2014年8月8日金曜日

グースベリーに救われて

(6月に書き始めた記事です。ご容赦を)
梅雨というものを随分久しぶりで経験している。まさに連日これ雨か曇りである。これが悪くない。早朝の散歩に出れば、夜中に動物が徘徊した跡や、綺麗な鳥の鳴き声、そして見知らぬ植物が語りかけてくる。晴れて朝陽に迎えられるのもいいものだが、冷たい雨の中傘をさして自然と対話しながら歩くのはまた格別である。

佐久は平地でも標高700メートルを越えている。それでも夏は暑いようだ。千曲川の流れに鮎つりの竿をさす人々は下半身が冷え冷えとしていても、水につからない上半身はさぞ暑かろうと思う。

所用で里に降り、その暑さに閉口して帰りを急ぐ。山道を登りはじめて5分もすれば、車の冷房を切って窓を開ける。いつもその意外な温度変化に驚かされる。山の濃い緑と新鮮で冷涼な空気が、大げさに言えば私を生き返らせる。

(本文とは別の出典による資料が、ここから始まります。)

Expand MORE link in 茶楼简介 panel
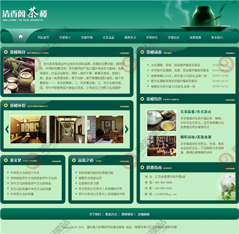Image resolution: width=239 pixels, height=234 pixels. click(125, 53)
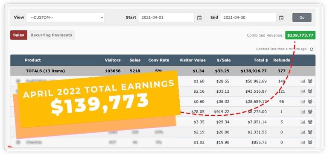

心を病んで数年、当初は先々のことを憂え、発狂の恐怖に囚われていた。それでも体は生きようとして飯を欲しがる。最近は自己観察というものを、辛くも面白く感じる時がある。まだ境界を越えてはいないようだが、躁鬱の気質である。人に親切にしようとし、つまらない冗談を言う。こんなときは躁になっている。小さな失敗で絶望するときは欝。症状は軽いのだろうと思う。昨今は結構冷静に自分を見つめ、これを研究する余裕さえあるようだ。

先日相次いで出費が重なり、急に将来が見えなくなったような気がした。あれを節約しこれを削って、これで損をして、ということは日常のことである。が、欝にあるときは、これを尋常とは思えないのである。

人は他の動物より自由度が高いと思う。だからそれぞれが好きなように生きればいい。ただ、その生き方が正しければ神様はこれを許してくださり、間違っていれば正してくださる。思慮深く、計画性をもって生きるもよし、無計画に気まぐれに生きるもよし。確実なことは、遅くともあと数十年で私は、この地上から消えてなくなると言うことだけである。

私は耶蘇ではないが、マタイによる福音書6章に

26.空の鳥を見なさい。種もまかず、刈り入れもせず、倉に納めもしない。だが、あなた方の天の父は鳥を養ってくださる。あなた方は鳥よりも価値のあるものではないか。27.あなた方のうち誰が思い悩んだからと言って、寿命をわずかでも延ばすことができようか。

とある。

聖書の成立は詳しくは知らないが、今から1800年から1900年前である。すなわちこの言葉は2000年近くも人々の間に読まれ続けてきたのである。(日本に渡来したのは1549年)それでも人はあくせくする。個人的には私はこの言葉を二十歳くらいの頃に読んだ。そしてそれからン十年を経た最近「そうなんだろうな・・・」と言う程度に理解するようになった。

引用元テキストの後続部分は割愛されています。